**What the task requires:** Go through the data below. Pull out every line that has the word "height".
--- --- ---
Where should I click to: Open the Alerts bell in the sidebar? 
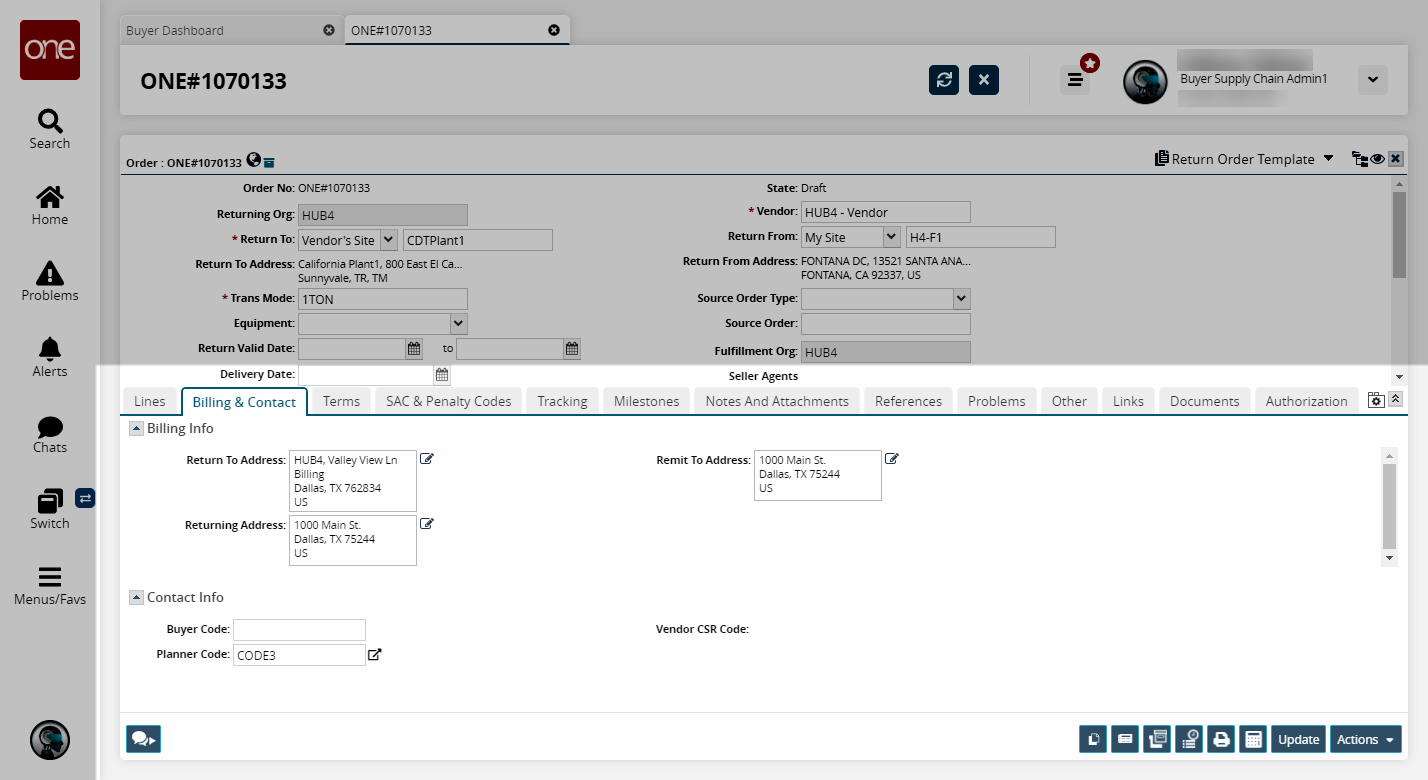(x=49, y=357)
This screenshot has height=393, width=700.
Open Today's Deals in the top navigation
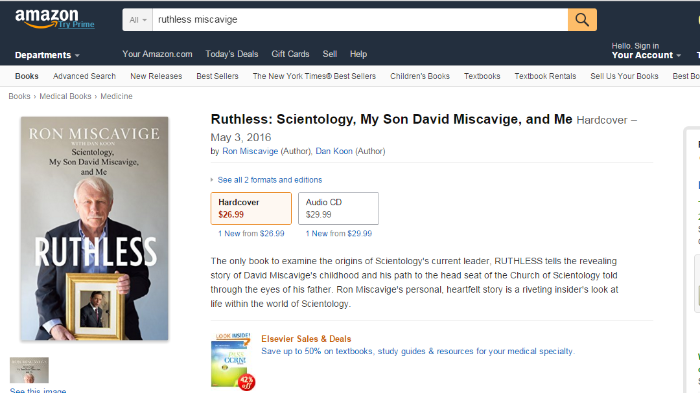(232, 54)
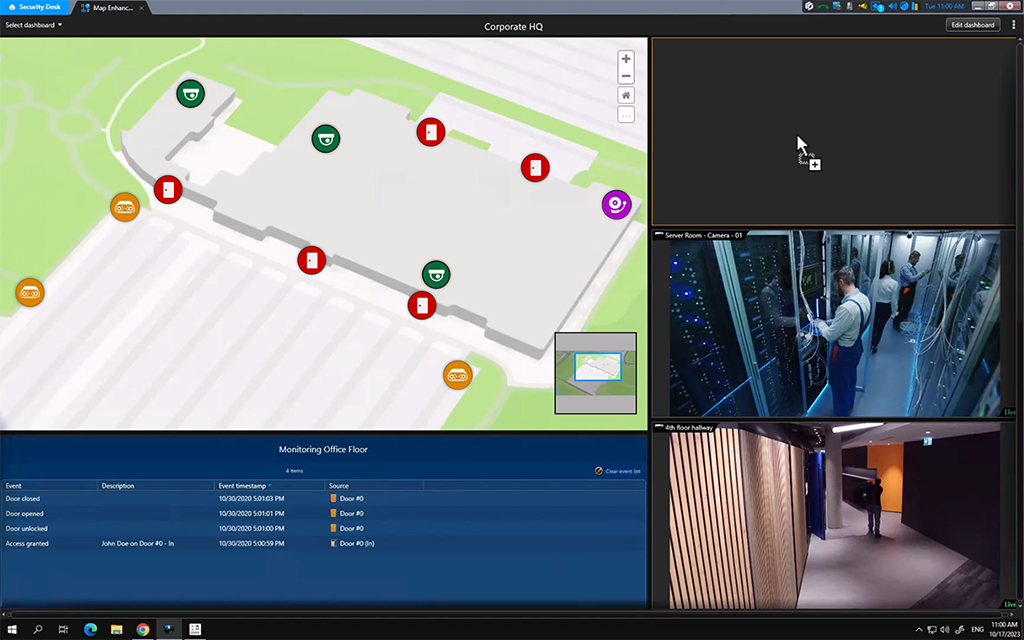
Task: Zoom out on the map
Action: pos(626,76)
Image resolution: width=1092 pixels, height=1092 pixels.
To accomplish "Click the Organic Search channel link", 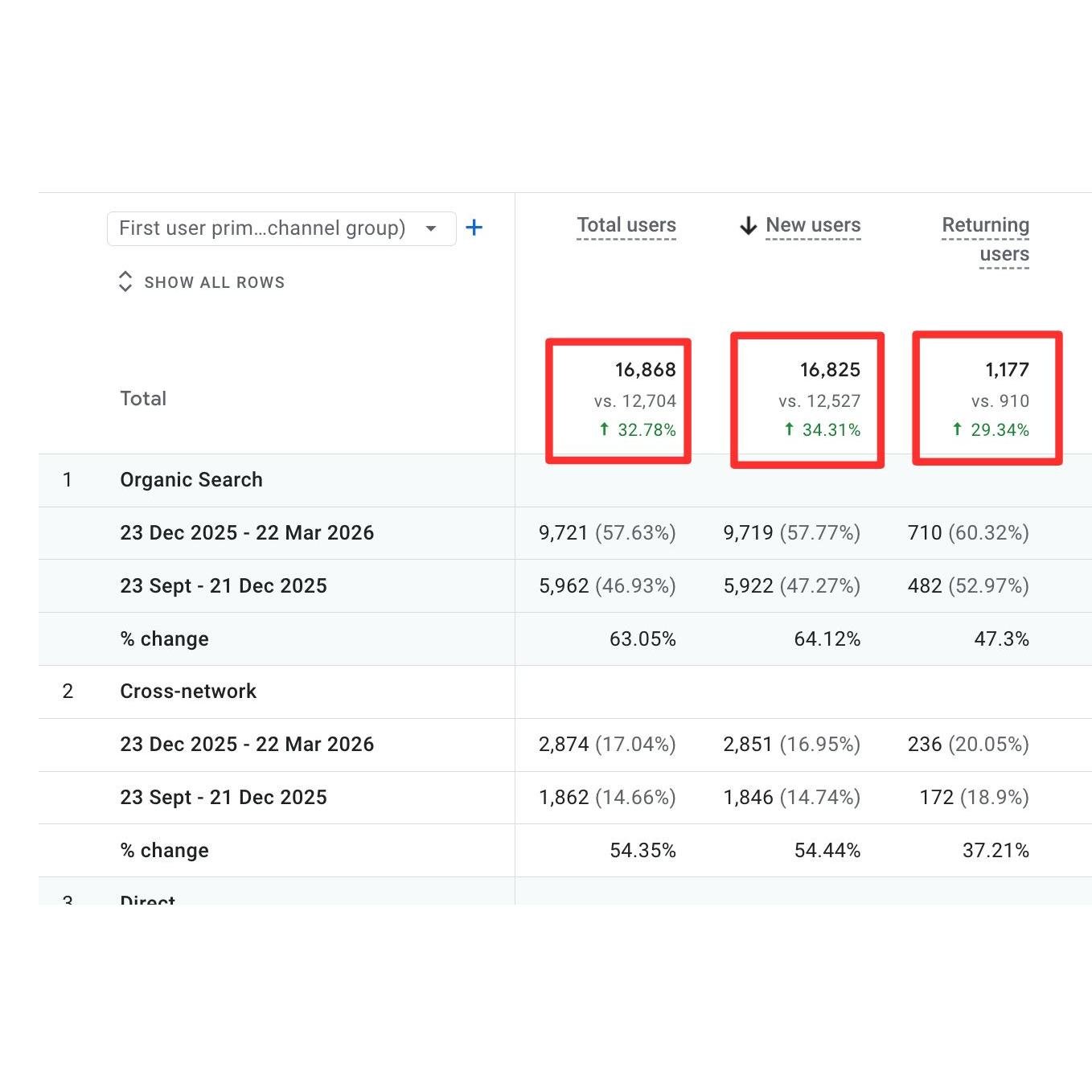I will (191, 479).
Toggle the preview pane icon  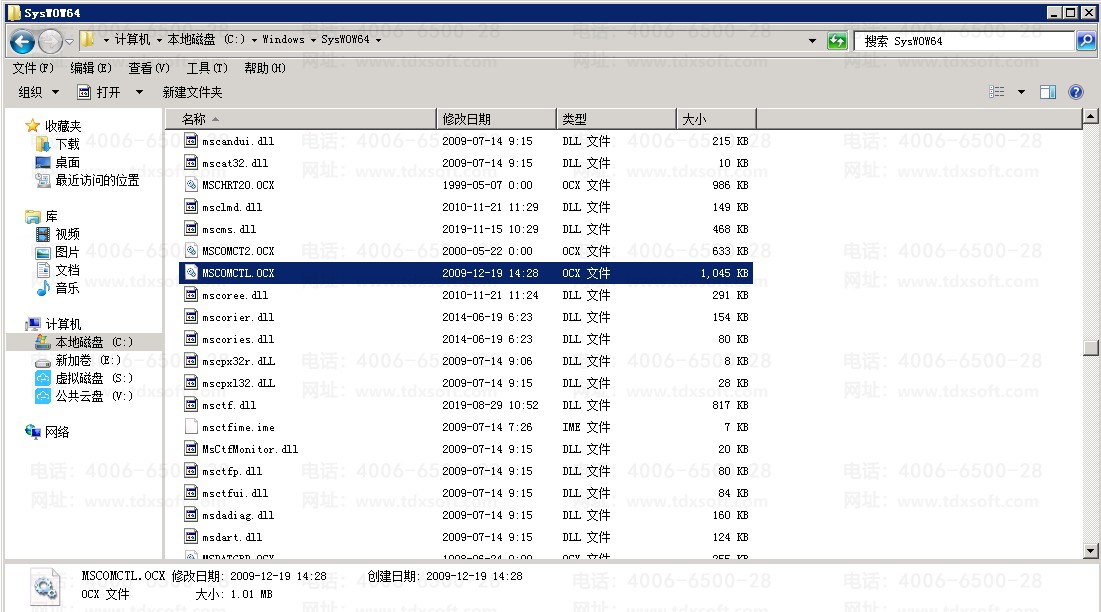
--- --- ---
**Output:**
This screenshot has height=393, width=700.
Image resolution: width=1092 pixels, height=1092 pixels.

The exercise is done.